I always chose to work the night shift, from around 5:30 until closing at 12:00. I am a night person and don't become fully awake until mid afternoon. The store was right smack in the middle of a very affluent subdivision. Most of our customers were people who lived in the neighborhood, people we knew and had developed casual friendships with. Therefore, I felt no particular apprehension when, one night around 11:00, in anticipation of closing at 12:00, I began to load the walk-in cooler with beer and soft drinks. It's a chilly task and took usually 25 to 30 minutes after a busy night to complete. We had a beeper attached to the door, which made a loud noise every time the door opened. When I heard it go off around 11:15, I started toward the front of the store to wait on my customer.
Just thinking about it now still makes the hair stand up on my arms and my throat begin to close. As I walked out of the walk-in cooler, standing halfway between me and the cash register was a very tall man with a stocking over his head and a very large gun in his hand. "Get to the front and give me the money. The quicker you get up here and do it, the better for you." During those steps up to the register I was thinking: Well, he's probably going to let me live because he has the stocking over his head and knows I can't identify him. If he tries to make me go in the back -- where he might shoot me -- I'm going to sit down in the floor and not move. Is my life insurance policy paid up? Did I put out money for the kids' lunches? Why was the last thing I said to my husband that he's a pain in my ass?
They say your life passes before your eyes when you are threatened with death. That is not what happened to me. I was very much in the here and now and thinking about very practical things and hoping each had been handled. I remember thinking that I didn't want to die because I wanted to see my children finish college. Then I was at the register. "Take all the money out and put it on the counter." This is the point where I always thought I would be Annie Oakley and reach for the .38 we kept behind the counter. Let me say that that is the last thing in the world I thought of. All I wanted was to get out of this alive, period.
I began putting the money on the counter with shaking hands. "Don't throw the money up there; put it up there nice and neat. And stop shaking!" Well, naturally, this made me shake even more. Actually, I wasn't exactly certain who was shaking more, the robber or me. And that was my biggest concern. The masked man's hand was shaking so hard that the gun was moving all over the place. My biggest fear through the whole ordeal was that he would shoot me accidentally.
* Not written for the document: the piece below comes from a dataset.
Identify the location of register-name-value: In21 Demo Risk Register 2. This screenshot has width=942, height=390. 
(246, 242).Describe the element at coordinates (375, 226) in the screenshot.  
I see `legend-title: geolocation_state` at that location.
I only had around $100 in the drawer, but a lot of it was in small bills; and it looked like more. I knew that this was an inexperienced robber because he never asked for the rest of the money. I had around $300 in a bank pouch on the floor. If he had asked for it, would I have given it to him? Oh, Lord, yes, every penny.
My plan, if he wasn't satisfied with the extra money, was to offer him the Jack Daniels, all the cigarettes he could carry and the bottle of very expensive scotch my husband kept to make himself a drink when he turned things over to me at 5:30. Wonder of wonders, he didn't even ask for more money. He scooped up what I had put on the counter from the register, shoved it in his pocket and headed toward the door. As he reached the door and opened it, he turned back to me and said: You're safe now.
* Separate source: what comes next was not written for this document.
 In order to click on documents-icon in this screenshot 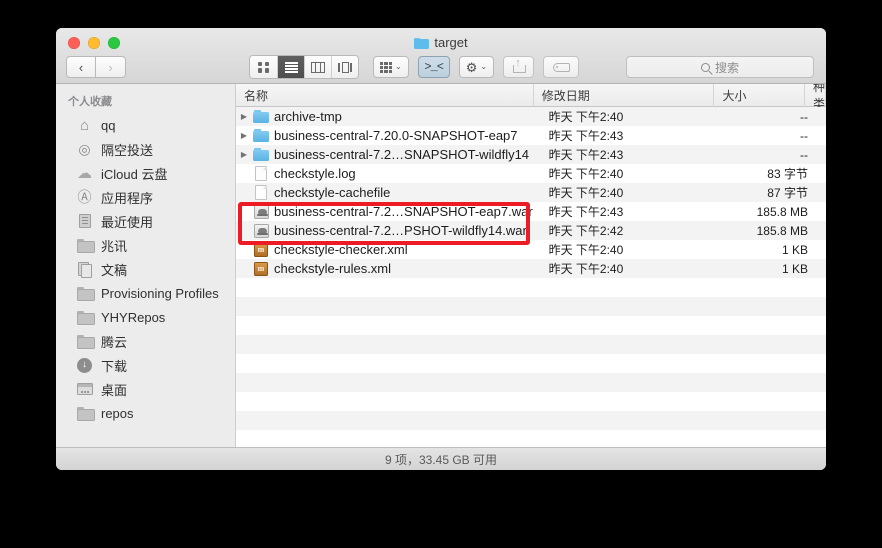, I will do `click(84, 270)`.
This is where my husband and a lot of his friends said they would have taken the .38 and blown him away. And maybe they would have. I know it never crossed my mind. It's easy to talk about what you'll do, but when you're looking down the barrel of a gun held by a hand that's shaking as though the person has palsy of some kind, you might not be quite so brave. I won't say that I wasn't afraid during the time he held that gun on me. I'm sure I was, but mostly, I was pumped, hyper, thinking as fast as I could, and determined to leave that store alive. I felt like trying to shoot him reduced my chances of living. I didn't push the alarm button because I thought he would likely shoot me if he heard the police sirens when the cops responded. I don't know if I did everything right or wrong, but I know that I was 29 when what the robbery happened and I'm 66 now. So as they say on the TV show: I Survived.
The thing that has haunted me about that experience for years happened after it was all over. As soon as he was out of sight, I called the police. As I sat on the cashier stool, waiting for them, I was overtaken by the most wonderful feeling of love. It was as though a presence was all around me and was telling me I would always be safe. I have never felt more at peace than I was at that moment on that night so many years ago. That deep loving peaceful feeling, unlike anything I've ever felt since, lasted until I got home and went to bed. I felt it fading as I went to sleep that night. I have told this particular part of the robbery story to people I felt comfortable with, people I felt would understand.
Peace that Passes Understanding
Everyone has different ideas about what that feeling I experienced might have been. My husband, always the practical one says: You were just relieved he didn't shoot your ass. A dear friend says: That was your guardian angel, telling you that you were safe. A person in a group I belong to says: You had a near-death experience and felt the love from the other side. The consensus is that it was something more than just relief to be alive, that it was a spiritual moment of some sort. Eckart Tolle, in one of his books, talks about how sometimes we are so frightened that we can't think at all and that during that silencing of the chatter in our minds, Spirit fills the void with love.
I have my own belief about what happened that night. There has been a watching presence throughout my life that has made itself known to me in strange ways, finding of a lost diamond, manifestation of an animal, disasters avoided by a heartbeat, etc. I believe once again, that watching presence was surrounding me with love and protection as it always has. Was it God, an angel, a loved one, already crossed over and looking out for me? Was it a spirit guide? I don't know the answer to that question. I do know that as I was falling asleep that night and the feeling was fading, I heard a voice in my head that said: I'm always here.
They arrested the young man who robbed me the next week. He had robbed almost 30 stores in the area. I was told by the police that he was using the money to feed his girlfriend's heroin habit. I felt I should thank him for giving me one of the defining moments of my life, the moment that made me know that I am never alone. Now, every story needs a moral and I can think of a thousand for this one, but the thing that strikes me about all of it is that on the surface, it appeared to be an evil and dangerous event. However, the outcome was a moment of true enlightenment. So was it still evil or a path to good? Something to ponder.